# Pandora at 1 month



## AlaskaBoers (May 7, 2008)

Here's Pandora at 1 month. and quite a spunky kid 
she's 88% boer


----------



## liz (Oct 5, 2007)

Awwww...look at that sweet face  

WOW is she WIDE!


----------



## Lawanda (Jun 11, 2009)

I lover her name and her face


----------



## AlaskaBoers (May 7, 2008)

thanks liz and lawanda. 

she's like 26-27 lbs now, not too bad. 
Taboo (you can see her peeking just above the bottom of the photo lol! is still small, 5 days younger, and only 13-14lbs.. think it may be from rose not giving as much milk. so i may supplement a bit.


----------



## StaceyRosado (Oct 5, 2007)

she is a dairy goat -- they dont grow as fast nor weigh as much


----------



## greatcashmeres (Jul 13, 2008)

Looking good and peeking Taboo is so cute.


----------



## toth boer goats (Jul 20, 2008)

Pandora is beautiful....and that width... she is looking great....love her... :greengrin:  :thumb:


----------



## sweetgoats (Oct 18, 2007)

WOW what a beautiful doe. Are you keeping her for Breeding? WOW I just love her.


----------



## jberter (Jan 21, 2010)

What a very solid built girl, and what weight,, Love her face and color. Hope mine come out as nice. ray: I have B.G. in her birthing stall now and counting down, her tail is all mushy and forming a nice udder. She is a hummer and so she hums instead of baaaing. L.O.L. I have yet to hear her get vocal.. Sense you have the boer's to do you have any like that?? Hummers... :?


----------



## nancy d (Oct 5, 2007)

Wowsers is she ever a big beautiful Pandora! Who was the sire?


----------



## nutmegfarm (Dec 23, 2009)

How cute! Lookin' nice too!!


----------



## AlaskaBoers (May 7, 2008)

thanks everyone! I'll let her know what you said LOL! :greengrin:



jberter said:


> hums instead of baaaing. L.O.L. I have yet to hear her get vocal.. Sense you have the boer's to do you have any like that?? Hummers


nope, all of mine scream when they want attention .. but when theyre in labor they kind of hum I guess :wink:



nancy d said:


> Who was the sire?

■ **Aim A**: Recast the records, from the line holding "Task: Select the" through the end of the records, as a Markdown table with the columns "No." and "Record line". Number each row, skip blank lines, and leave the pictures out.

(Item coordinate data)
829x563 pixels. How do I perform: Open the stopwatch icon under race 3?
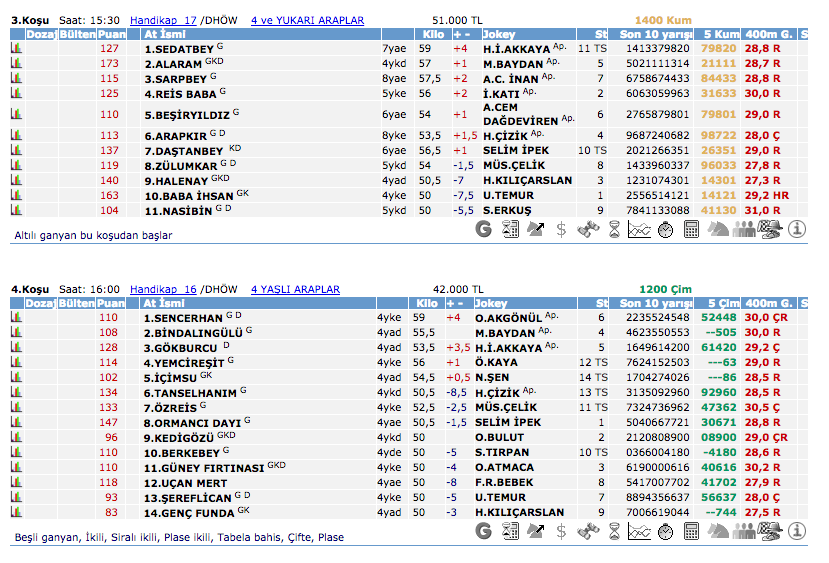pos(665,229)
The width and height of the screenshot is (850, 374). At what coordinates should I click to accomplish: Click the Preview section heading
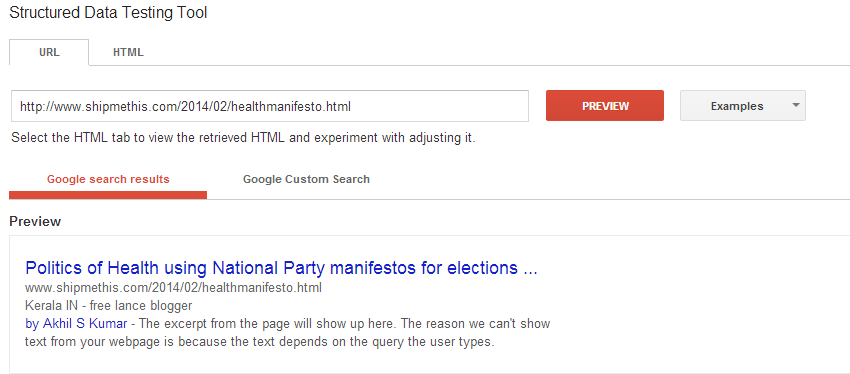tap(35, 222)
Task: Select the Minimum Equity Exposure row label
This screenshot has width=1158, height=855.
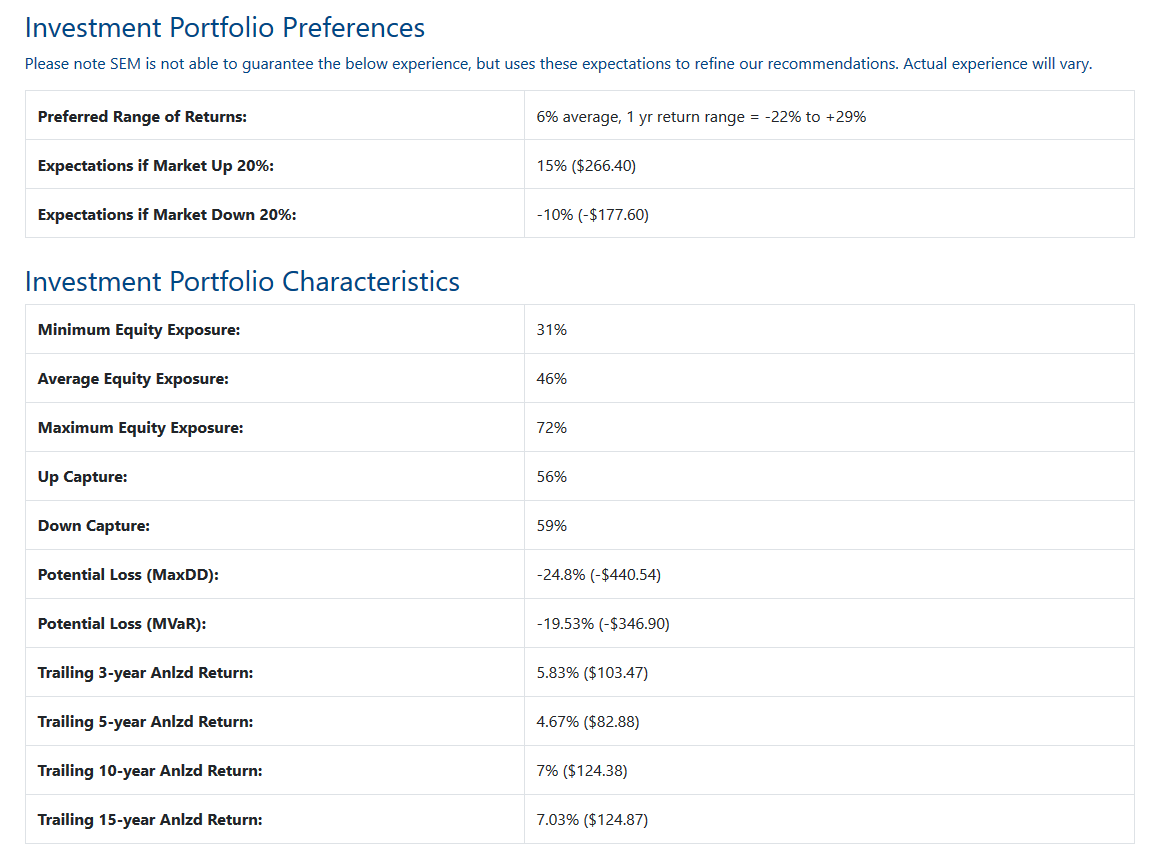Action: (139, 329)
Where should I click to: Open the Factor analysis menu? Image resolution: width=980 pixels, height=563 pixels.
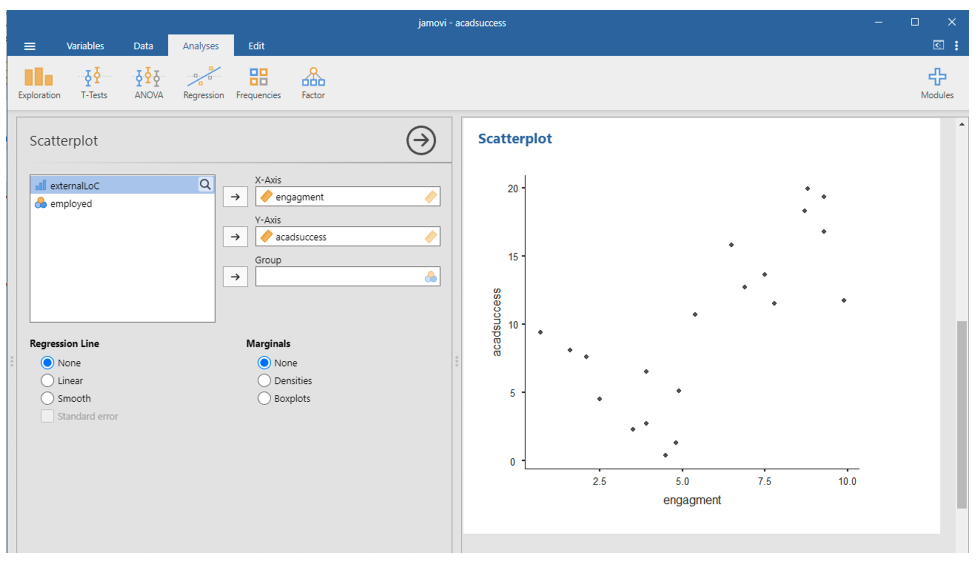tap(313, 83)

■ **Aim B**: Please reproduce word for word the passage of the goat forum thread between "WOW what a beautiful" and "that?? Hummers... :?", inclusive.

■ **Correct output A**:
| No. | Record line |
|---|---|
| 1 | Task: Select the Minimum Equity Exposure row label |
| 2 | This screenshot has width=1158, height=855. |
| 3 | Action: (139, 329) |
| 4 | Where should I click to: Open the Factor analysis menu? Image resolution: width=980 pixels, height=563 pixels. |
| 5 | tap(313, 83) |

■ **Correct output B**:
WOW what a beautiful doe. Are you keeping her for Breeding? WOW I just love her.


----------



## jberter (Jan 21, 2010)

What a very solid built girl, and what weight,, Love her face and color. Hope mine come out as nice. ray: I have B.G. in her birthing stall now and counting down, her tail is all mushy and forming a nice udder. She is a hummer and so she hums instead of baaaing. L.O.L. I have yet to hear her get vocal.. Sense you have the boer's to do you have any like that?? Hummers... :?